Employment and Termination Agreements: In recent years, boards have engaged independent compensation consultants to assist with the development of their executive compensation programs. Given the potential conflict of interest for existing outside corporate counsel or in-house lawyers to negotiate legal matters with future or current senior management, boards are increasingly finding it appropriate to hire independent outside legal counsel for executive and equity compensation matters, particularly for employment and separation agreements.

Our team works closely with boards and their non-legal advisors to craft appropriate employment and separation agreements for each client’s particular situation. We give due consideration to the competing needs of protecting the company against overcompensating non-productive or culturally mismatched executives. Drawing upon our firm’s strengths in employment law, we draft concise documents that clearly reflect the economic agreement of the parties and deal with the legal “niceties” such as restrictive covenants and protection for misconduct.

Equity Compensation: Equity compensation is an important component of providing performance incentives to attract and maintain key employees. Our firm designs and implements broad-based and executive-level equity compensation plans including incentive stock option and nonqualified stock option plans, restricted stock and restricted stock unit awards, performance shares, and stock appreciation rights plans as well as employee stock ownership plans (ESOPs). We are familiar with the accounting policies associated with equity compensation, plan design and operation. We assist plan sponsors with the related compliance, disclosure and registration requirements.

Nonqualified Deferred Compensation: The biggest advantage of nonqualified deferred compensation plans is the ability for executives to accumulate meaningful retirement benefits in light of restrictive limits under traditional tax-qualified profit-sharing and pension plans. These plans often raise important questions about the continued viability of the employer to pay plan benefits and the risk that payments might not be made upon a change in control. Plan sponsors must also be mindful of ERISA rules, which restrict who may be covered under a nonqualified deferred compensation plan.

We regularly represent clients in designing nonqualified deferred compensation programs including make-whole plans that replace benefits not received due to tax-qualified plan limits, elective plans, supplemental executive retirement plans and rabbi trusts.
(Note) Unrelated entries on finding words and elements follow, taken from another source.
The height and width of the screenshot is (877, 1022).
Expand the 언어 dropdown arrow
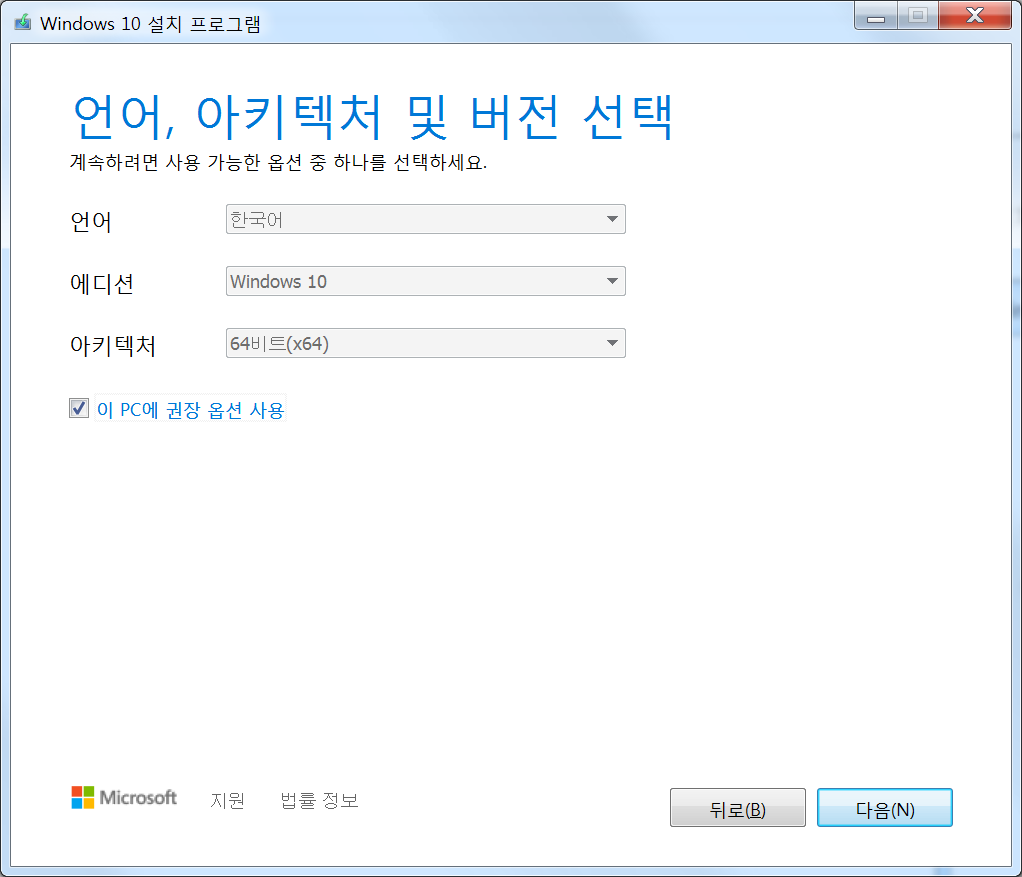[612, 220]
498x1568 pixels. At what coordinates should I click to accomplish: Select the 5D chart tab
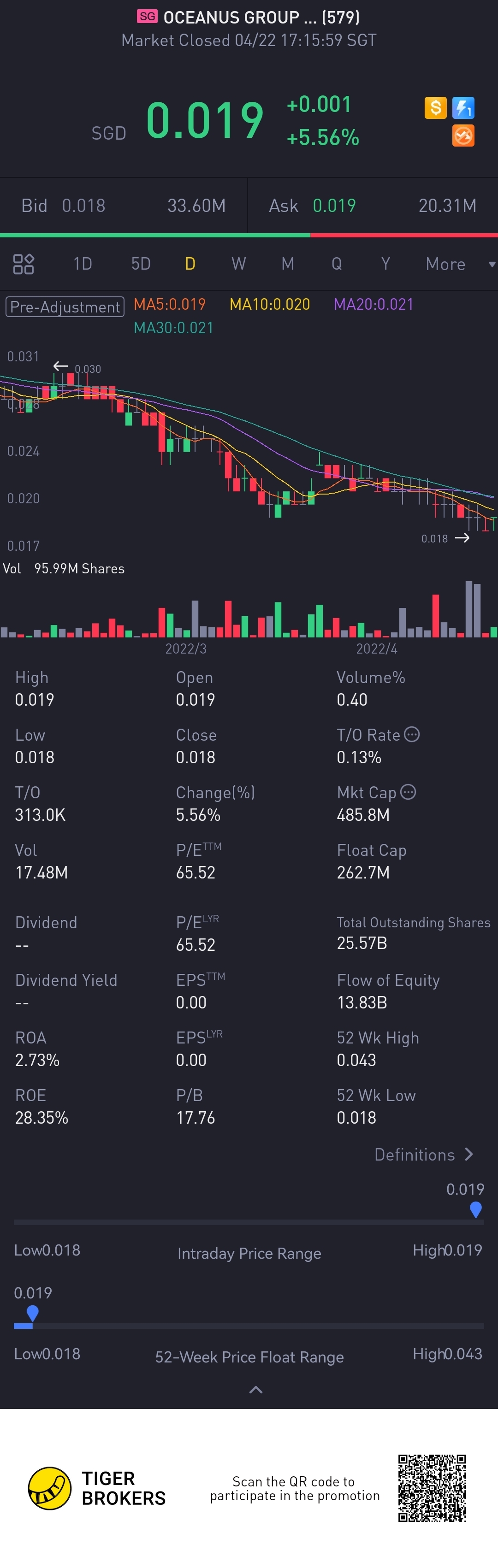pos(141,264)
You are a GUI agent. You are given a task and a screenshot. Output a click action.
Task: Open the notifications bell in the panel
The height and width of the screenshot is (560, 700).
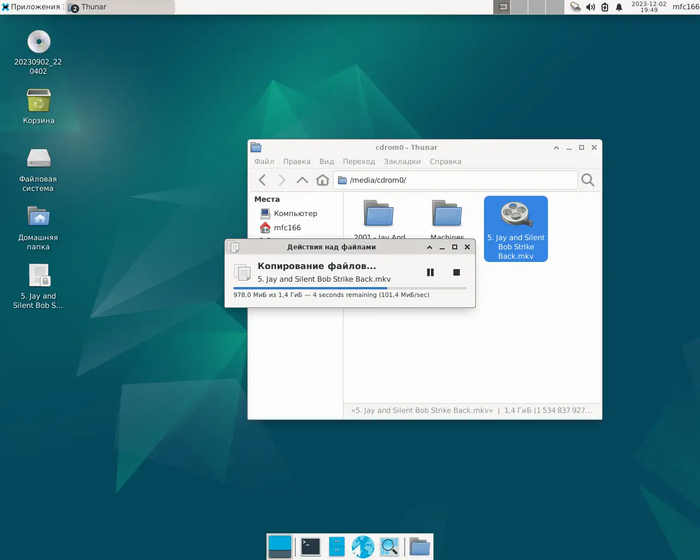click(x=619, y=7)
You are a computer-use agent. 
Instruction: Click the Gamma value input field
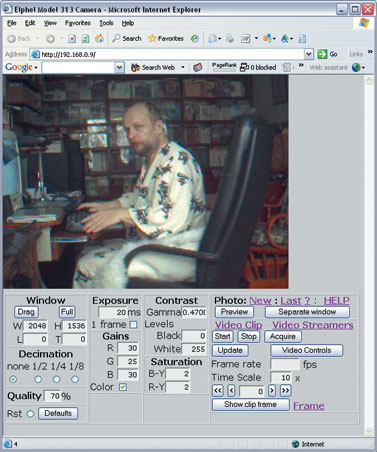(x=194, y=312)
We focus on practical and legal ways to provide flexible access to nonqualified deferred compensation prior to retirement without running afoul of constructive receipt rules and expanded coverage for employees.
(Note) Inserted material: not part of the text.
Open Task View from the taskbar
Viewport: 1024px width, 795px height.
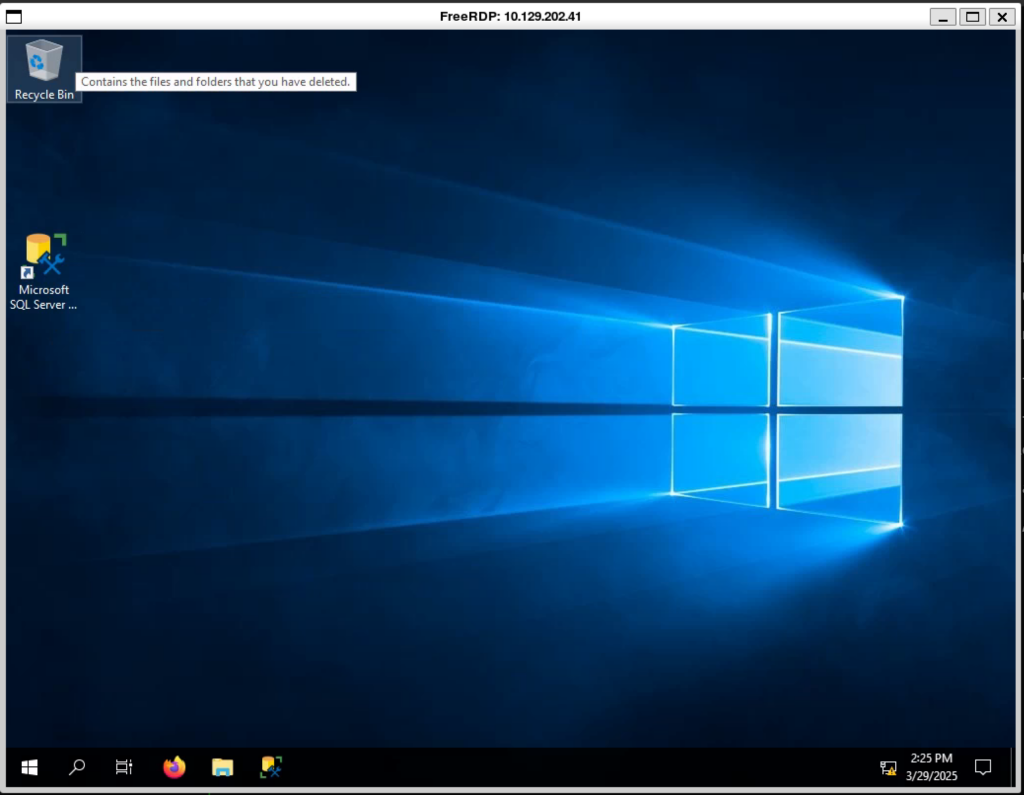point(124,767)
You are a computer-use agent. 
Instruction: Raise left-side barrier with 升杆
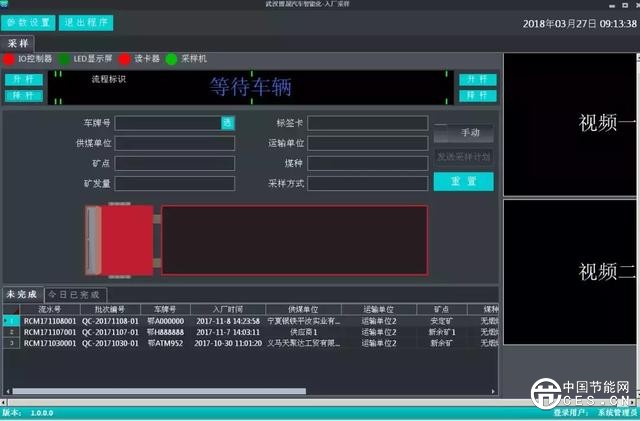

Code Sections 409A and 162(m) Compliance: The enactment of IRC Code Section 409A has had a profound impact on executive compensation practices, not only for traditional nonqualified pension and deferred compensation plans, but also for individual employment agreements, severance agreements, equity compensation programs and long-term incentive arrangements.

In several cases, we redesigned the payment structure to take advantage of the “stacking” of certain exceptions to IRC 409A to avoid the “six-month delay” rule for payment of compensation to key employees of public companies upon separation from service. We also revised the definition of termination for “good reason” to fit within the involuntary separation rules under IRC 409A.

Change-In-Control Issues: Change-in-control transactions are full of pitfalls associated with tax, corporate governance, disclosure and reporting requirements. Mindful of their vulnerability to scrutiny by shareholder groups, we work with clients on relevant change-in-control agreements that can be successfully managed with the goal of establishing protections for executives and maintaining compliance with golden parachute rules—without compromising other competing interests.

As younger generations place more emphasis on private savings over government programs, retirement plans have become an increasingly important part of the employer’s total benefit and compensation package. Our firm handles the legal and operational issues related to qualified and nonqualified retirement plans, including defined benefit and cash balance pension plans, 401(k) plans and profit sharing plans.